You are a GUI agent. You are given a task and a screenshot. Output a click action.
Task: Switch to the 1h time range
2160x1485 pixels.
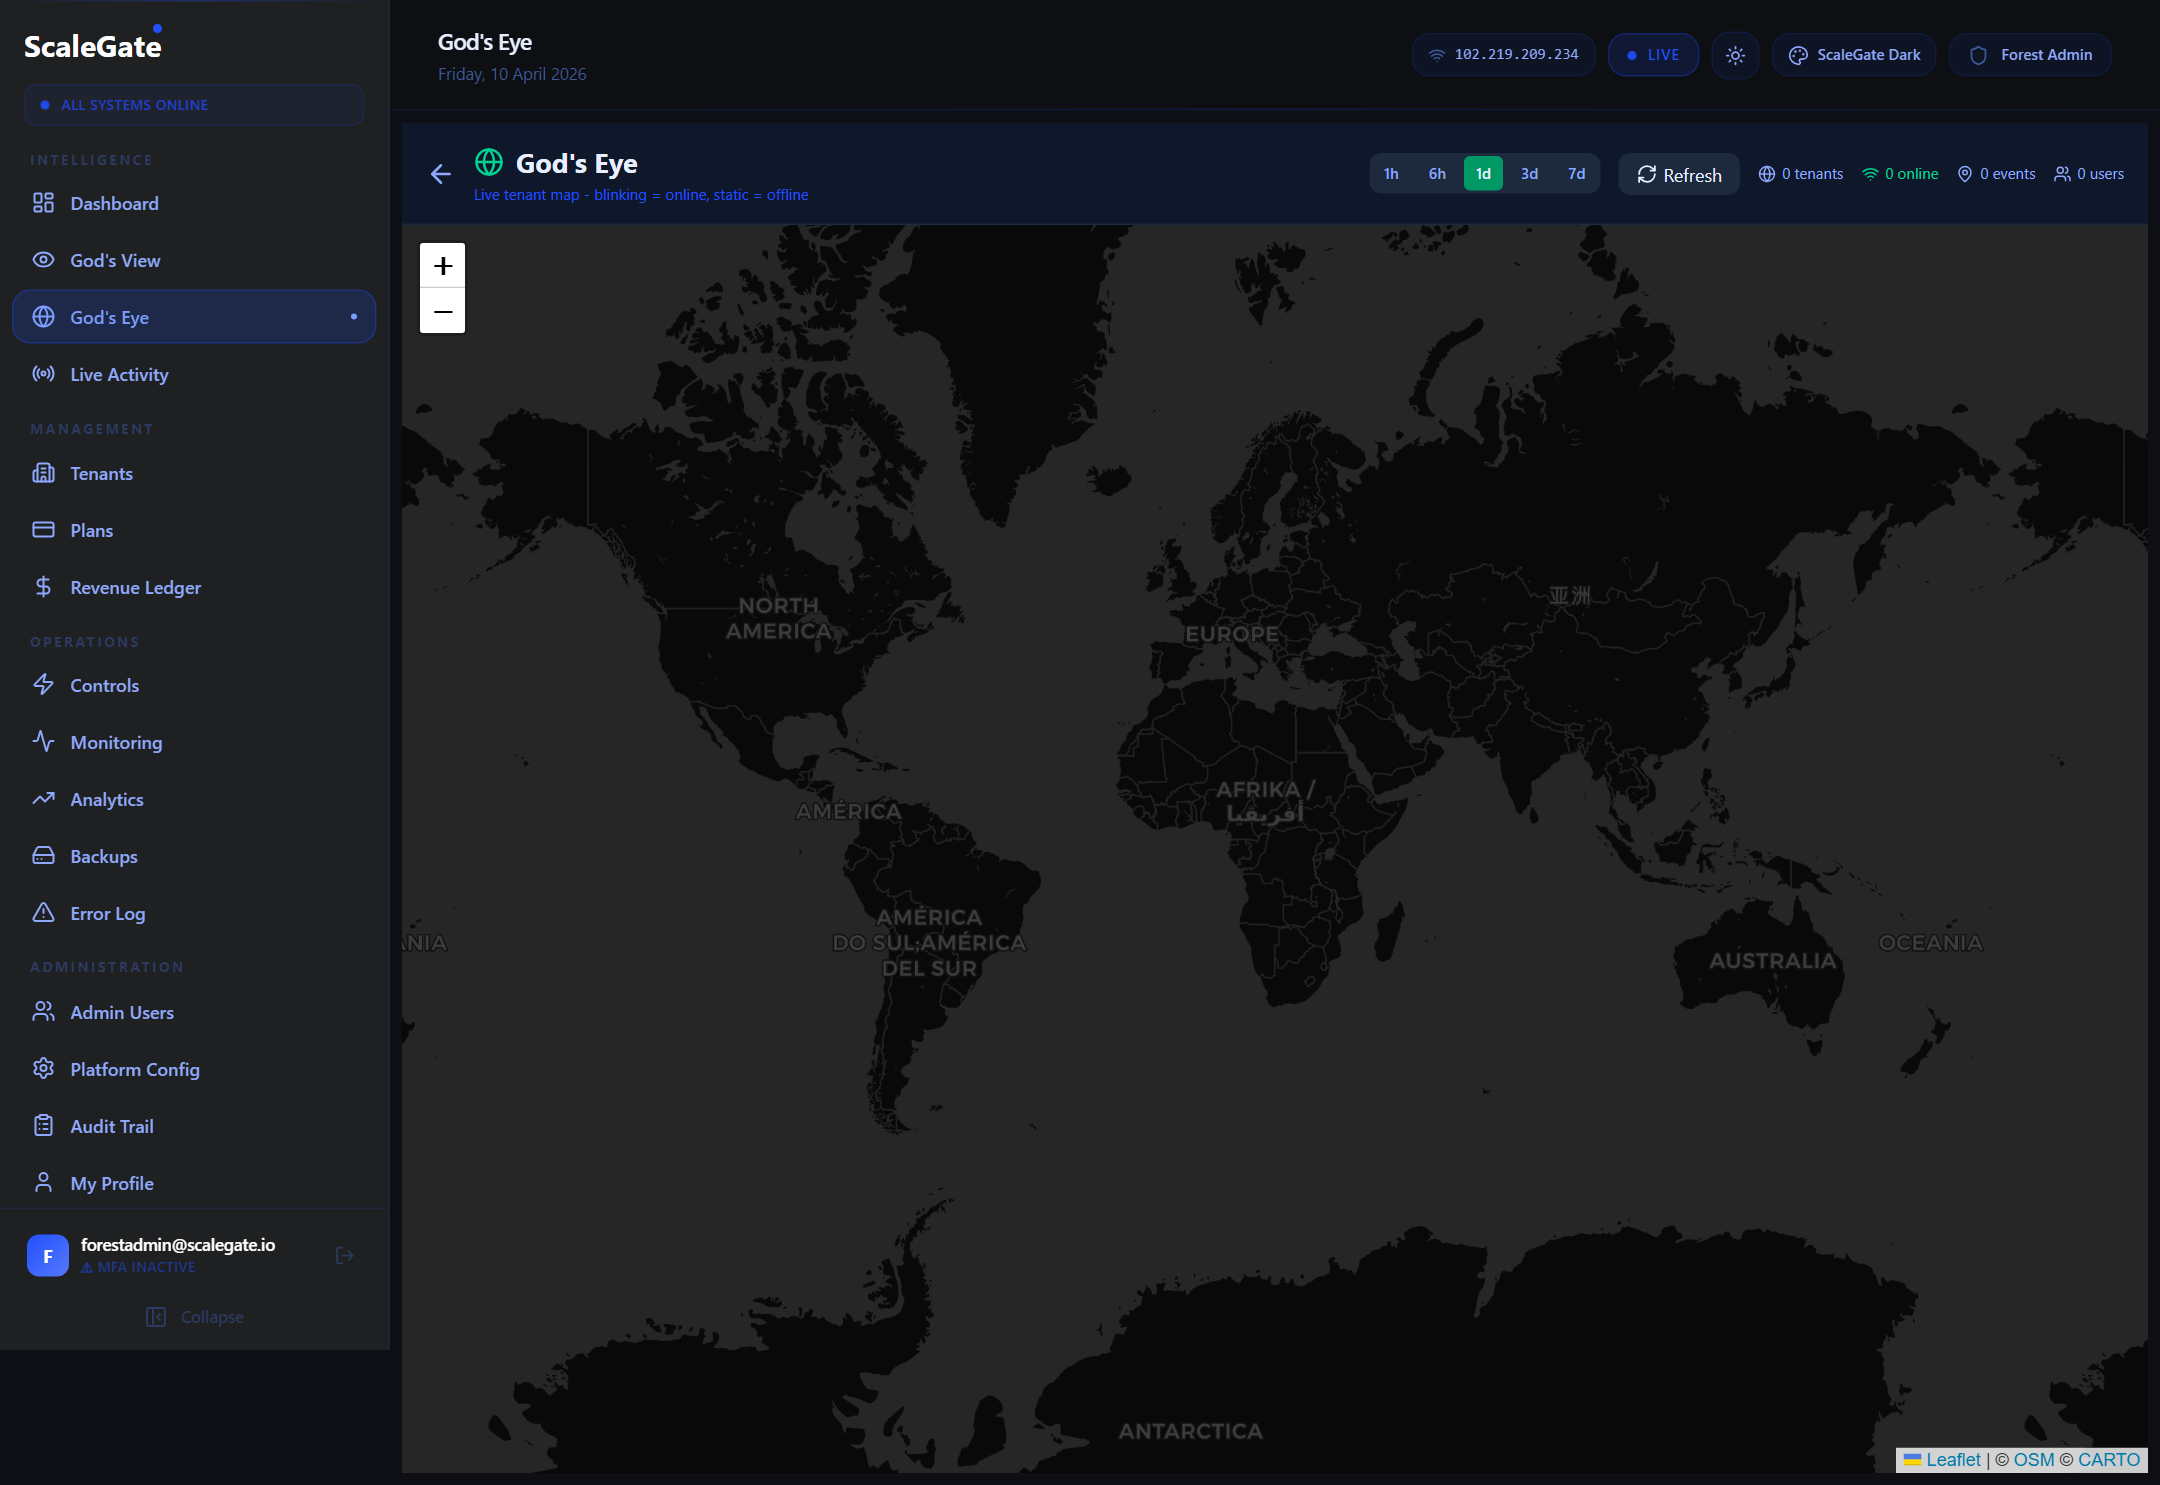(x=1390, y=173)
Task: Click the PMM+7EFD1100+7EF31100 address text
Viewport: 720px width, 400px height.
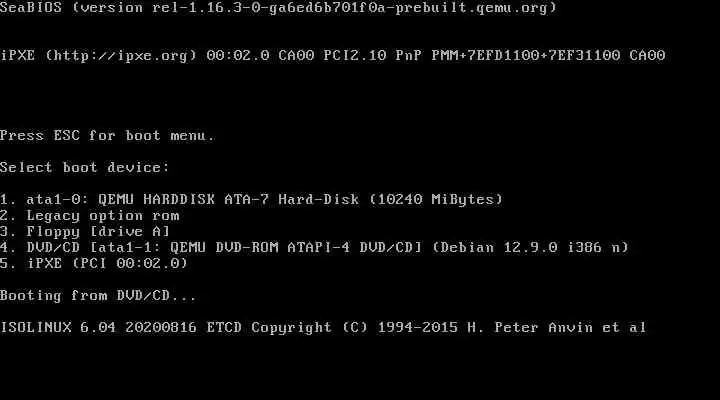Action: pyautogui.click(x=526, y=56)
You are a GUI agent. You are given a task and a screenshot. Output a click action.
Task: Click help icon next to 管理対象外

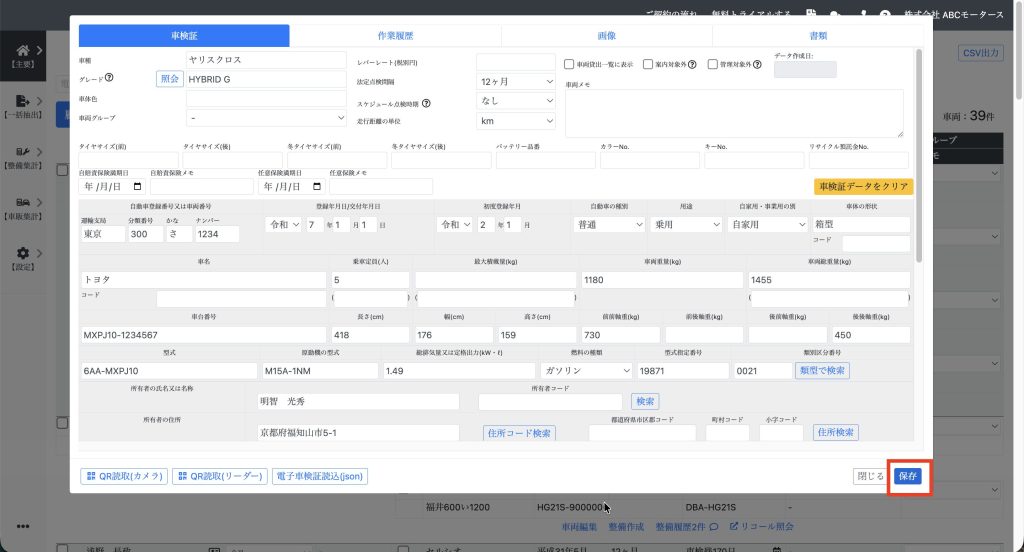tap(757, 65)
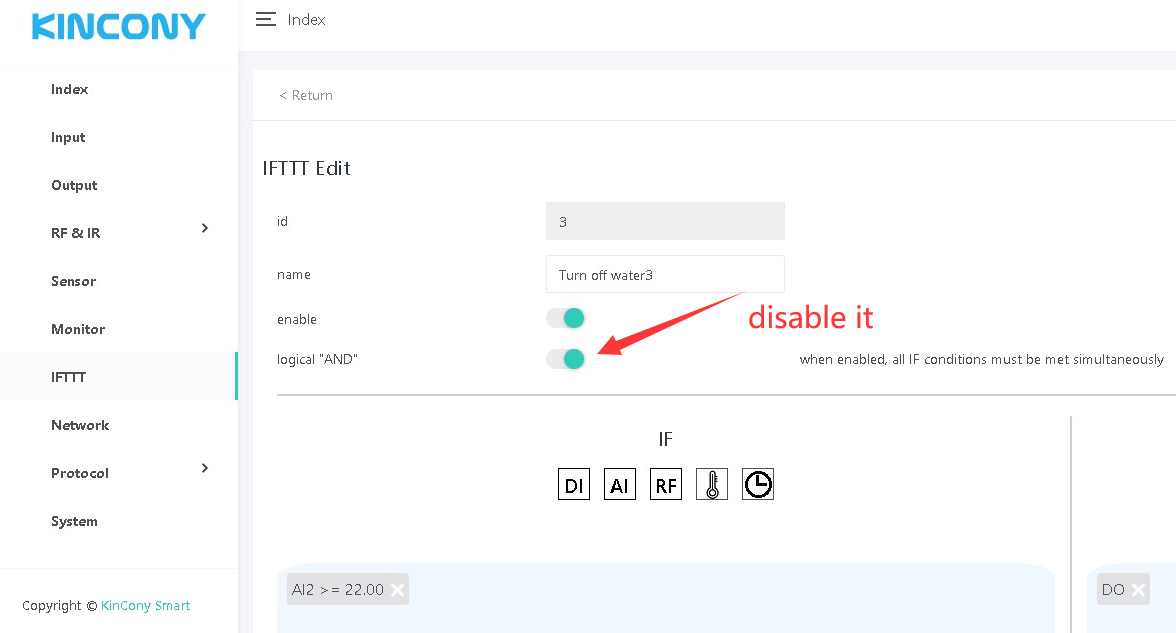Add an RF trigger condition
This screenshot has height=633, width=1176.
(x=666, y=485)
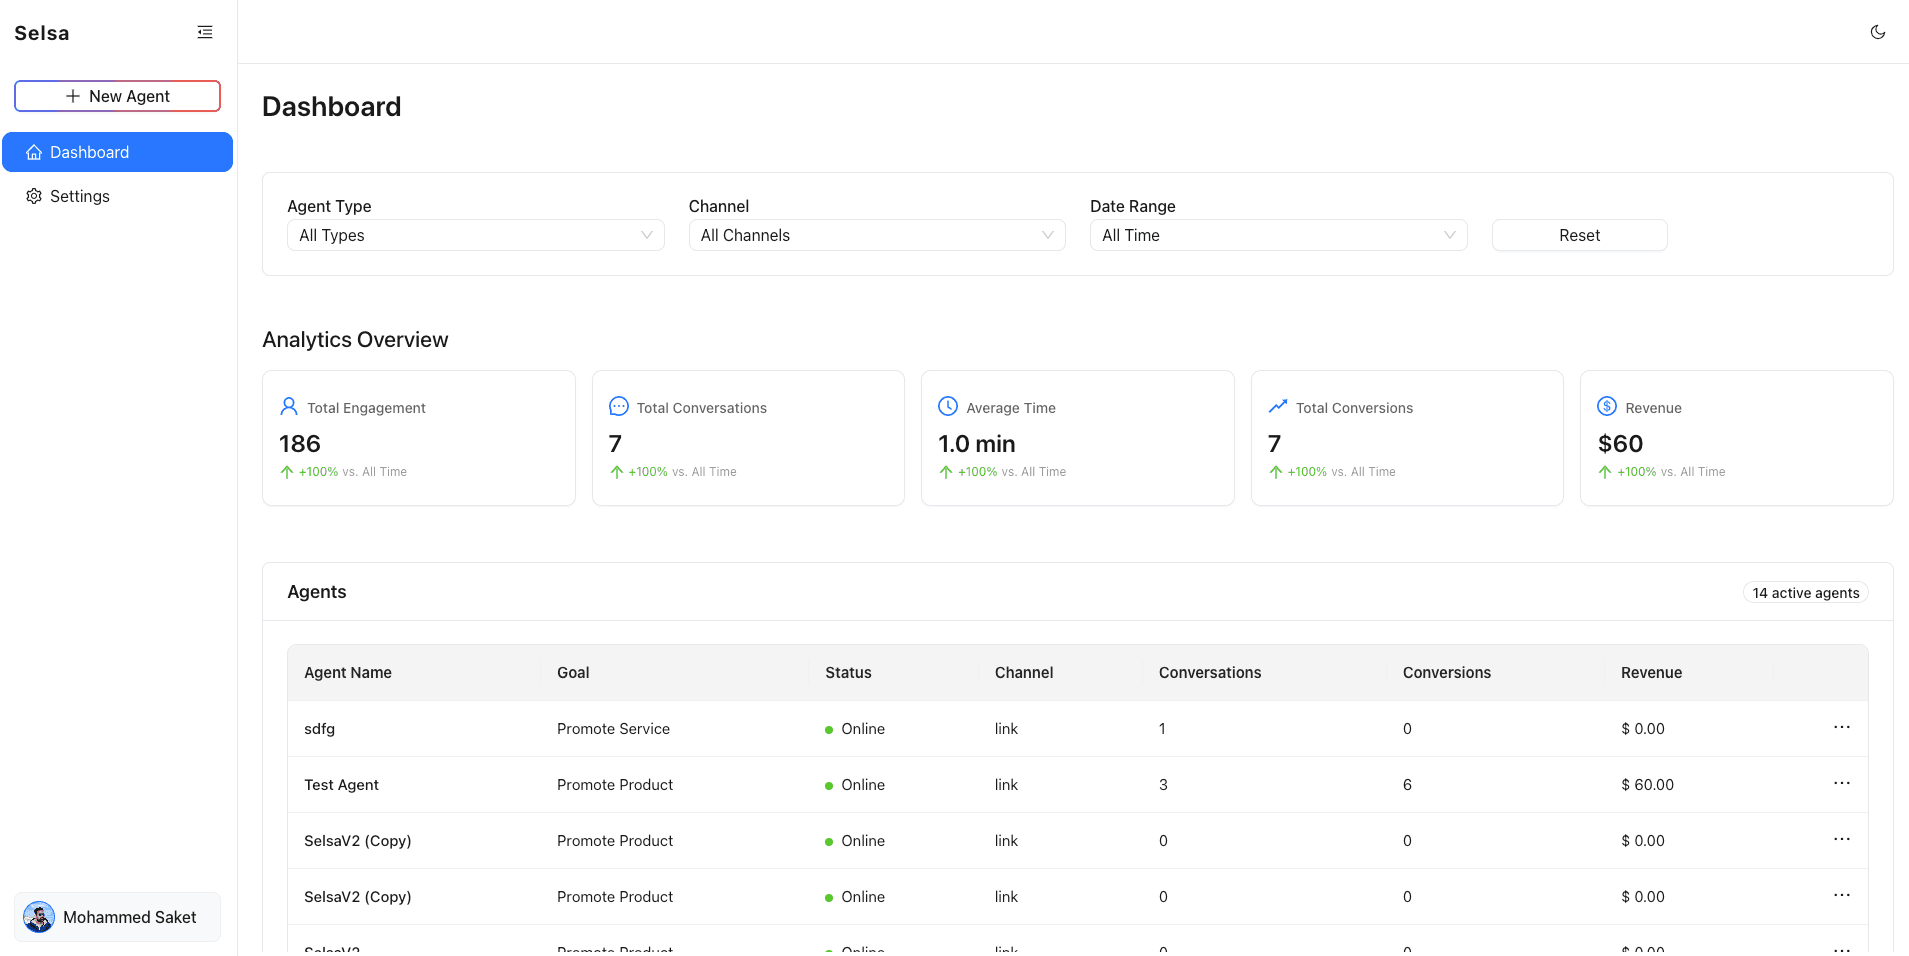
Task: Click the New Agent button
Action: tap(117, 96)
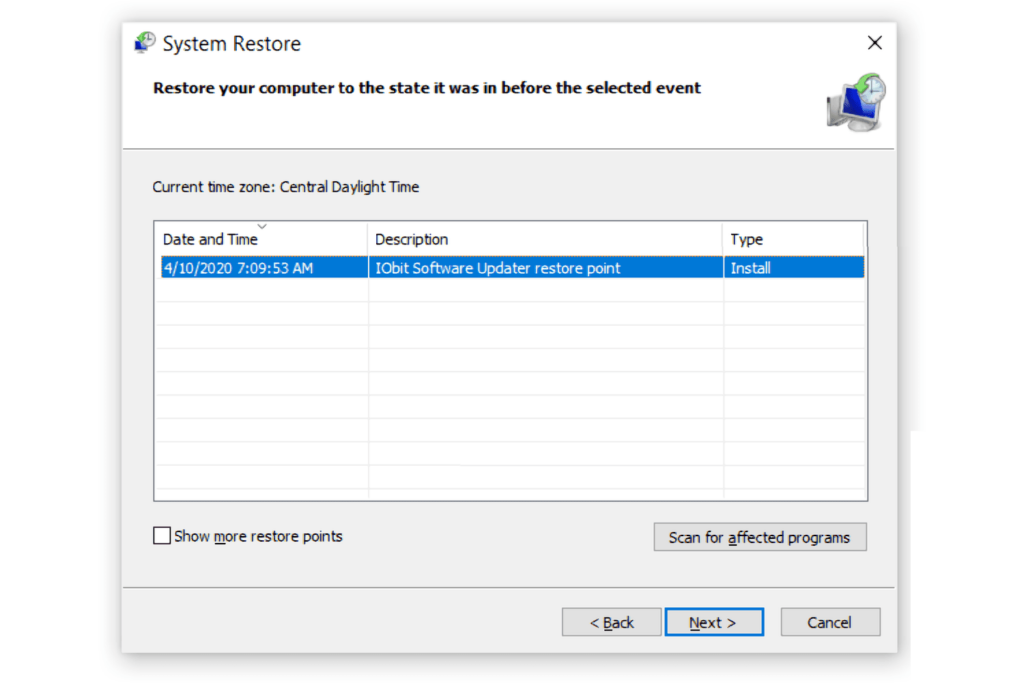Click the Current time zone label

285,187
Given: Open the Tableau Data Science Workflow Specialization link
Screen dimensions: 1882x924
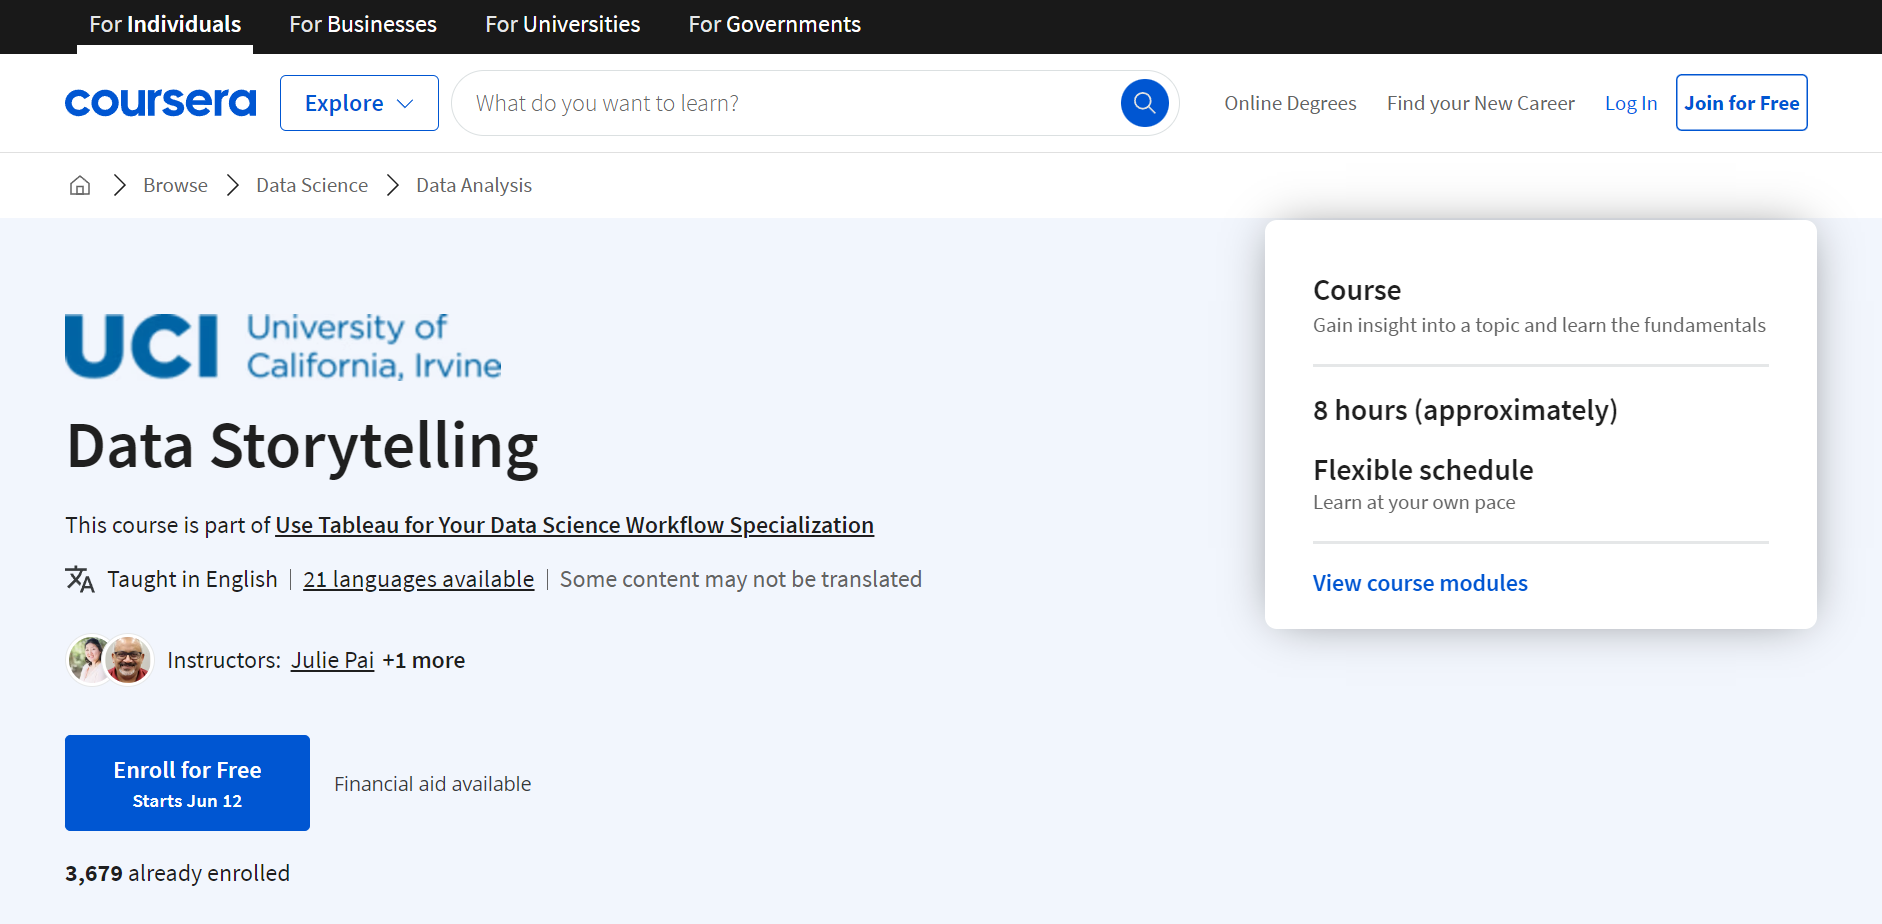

• • • • •

* Given exercise: Give the lines from the one containing "Given: Open the" through the end of the records as a numbered list, skipping blank lines and leaving out the pictures.

* Final answer:
1. Given: Open the Tableau Data Science Workflow Specialization link
2. Screen dimensions: 1882x924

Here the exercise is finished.